If you could actually identify AI deterministically you would have a very profitable product.
I find it interesting that you believe this claim is wildly conspirational, or that you think the difficulty of reliably detecting AI generated text at scale is evidence that humans can't do pretty well at this much more limited task. Do you also find claims that AIs are frequently sycophantic in ways that humans are not, or that they will use phrases like "you're absolutely right!" far more than a human would unless prompted otherwise (which are the exact same type of narrow claim) similarly conspirational? i.e., is your assertion that people would have difficulty differentiating between a real human's response to a prompt and Claude's response to a prompt when there was no specific pre-prompt trying to control the writing style of the response?
> I find it interesting that you believe this claim is wildly conspirational
I don’t believe it’s wildly conspiratorial. I believe it’s foolishly conspiratorial. There’s some weird hubris in believing that you (and whatever group you identify as “us”) are able to deterministically identify AI text when experts can’t do it. If you could actually do it you’d probably sell it as a product.
I think you will find the OP said no such thing. They instead said they identified a mixture of writing styles consistent with a human author and an LLM. The OP says nothing about deterministically identifying LLMs, only that the style of specific sections is consistent with LLMs leading to the conclusion.
I am making an even more limited claim than the article, which is only that it's possible for "experts" (i.e. people who frequently interact with LLMs as part of their day jobs) to identify AI generated text in long-form passages in a way that has very few false positives, not classify it perfectly. I've also introduced the caveat that this only applies to AI generated text that has received minimal or no prompting to "humanize" the writing style, not AI generated text in general.
If you would like to perform a higher-quality study with more recent models, feel free (it's only fair that I ask you to do an unreasonable amount of work here given that your argument appears to be that if I don't quit my lucrative programming job and go manually classify text for pennies on the dollar, it proves that it can't be done).
The reason this isn't offered as a service is because it makes no economic sense to do so using humans, not because it's impossible as you claim. This kind of "human" detection mechanism does not scale the way generation does. The cues that I rely on are also pretty easy to eliminate if you know someone is looking for them. This means that heuristics do not work reliably against someone actively trying to avoid human detection, or a human deliberately trying to sound like an LLM (I feel the need to reiterate this as many of the counterarguments to what I'm saying are to claims of this form).
> I’m not going to write another detailed explanation of why your “slop === AI” premise is flawed.
This isn't a claim that I made. I believe that text written with LLM assistance is not necessarily slop, and that slop is not necessarily AI generated. The only assertion I made regarding slop is that being written with LLM assistance with minimal prompting or editing is a strong predictor of slop, and that the heuristics I'm using (if present in large quantities) are a strong predictor of an article being written with LLM assistance with minimal prompting or editing. i.e. I, I am asserting that these kinds of heuristics work pretty well on articles generated by people who don't realize (or care) that there are LLM "tells" all over their work. The fact that many of the articles posted to HN are being accused of being LLM generated could certainly indicate that this is all just a massive witch hunt, but given the acknowledged popularity of ChatGPT among the general population and the fact that experts can pretty easily identify non-humanized articles, I think "a lot of people are using LLMs in the process of generating their blog posts, and some sizable fraction of those people didn't edit the output very much" is an equally compelling hypothesis.

• Information provided
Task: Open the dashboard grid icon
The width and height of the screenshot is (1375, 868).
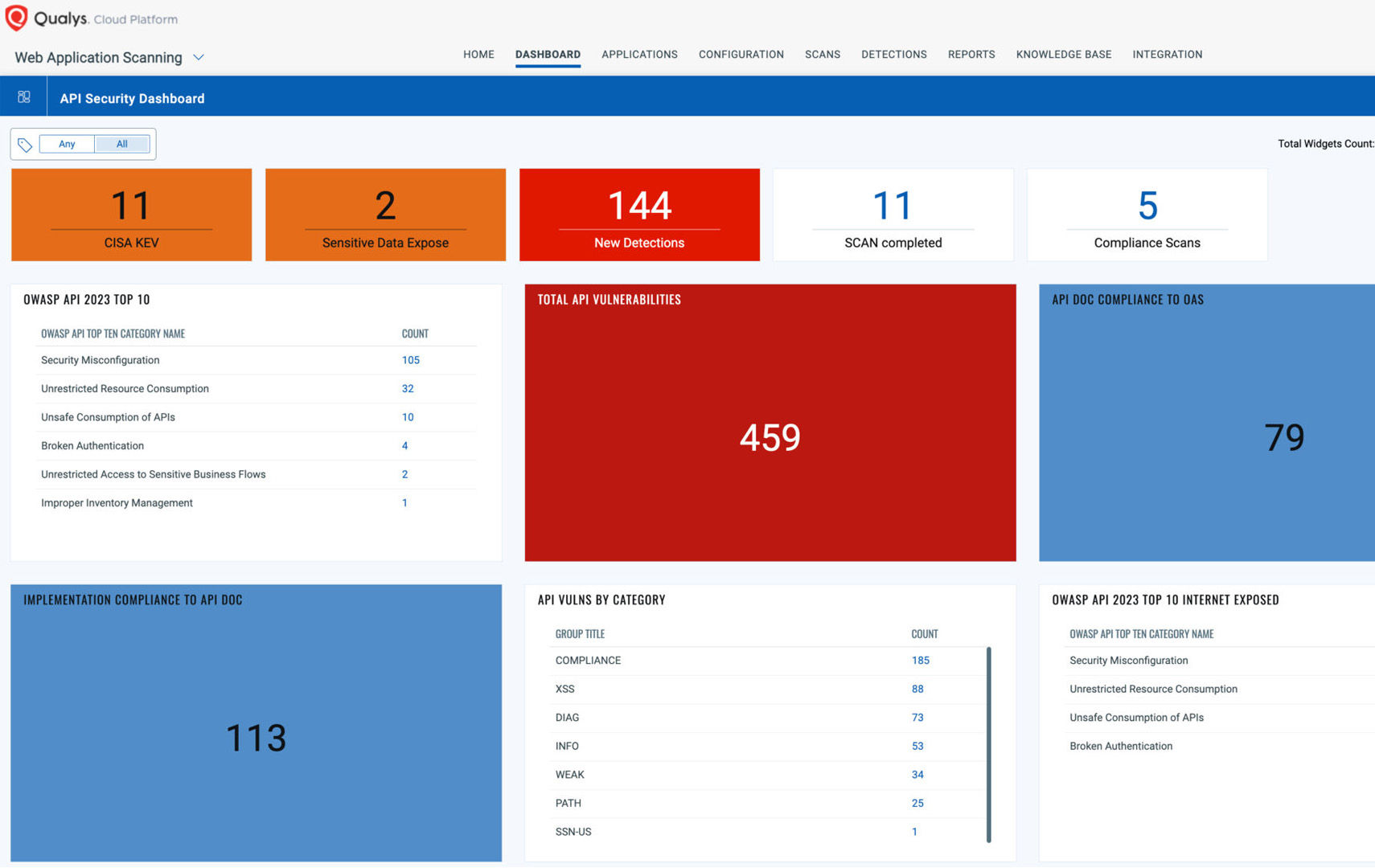Action: (24, 97)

• What the exercise asks
Please explain in one to three sentences why, according to the thread on spotting AI-written text, human identification of such text isn't offered as a service. The listing stands apart from the thread and has nothing to do with it.

• Completed task
The writer says it isn't offered because doing it with humans makes no economic sense, not because it is impossible. This kind of human detection does not scale the way AI generation does.